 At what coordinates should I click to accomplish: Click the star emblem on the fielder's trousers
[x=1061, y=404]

--

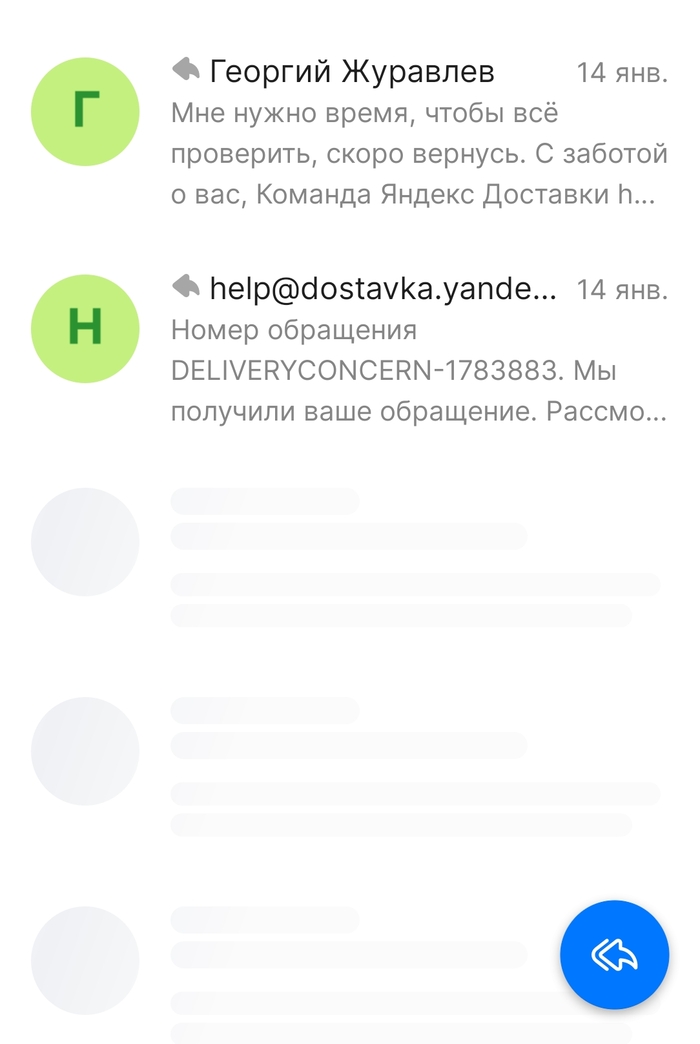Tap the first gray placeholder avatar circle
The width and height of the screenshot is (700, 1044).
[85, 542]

---

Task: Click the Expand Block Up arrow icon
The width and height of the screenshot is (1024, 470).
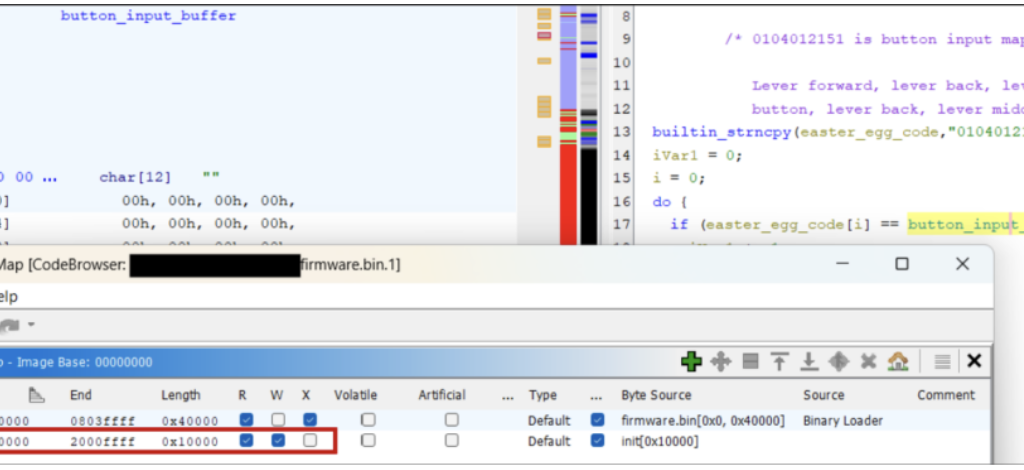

## What the exercise asks
Look back at the data above. Transcribe exactly the lines starting at the line that contains "Task: Click the Expand Block Up arrow icon" and ending at the line that contains "The width and height of the screenshot is (1024, 470).".

## Completed task
Task: Click the Expand Block Up arrow icon
The width and height of the screenshot is (1024, 470).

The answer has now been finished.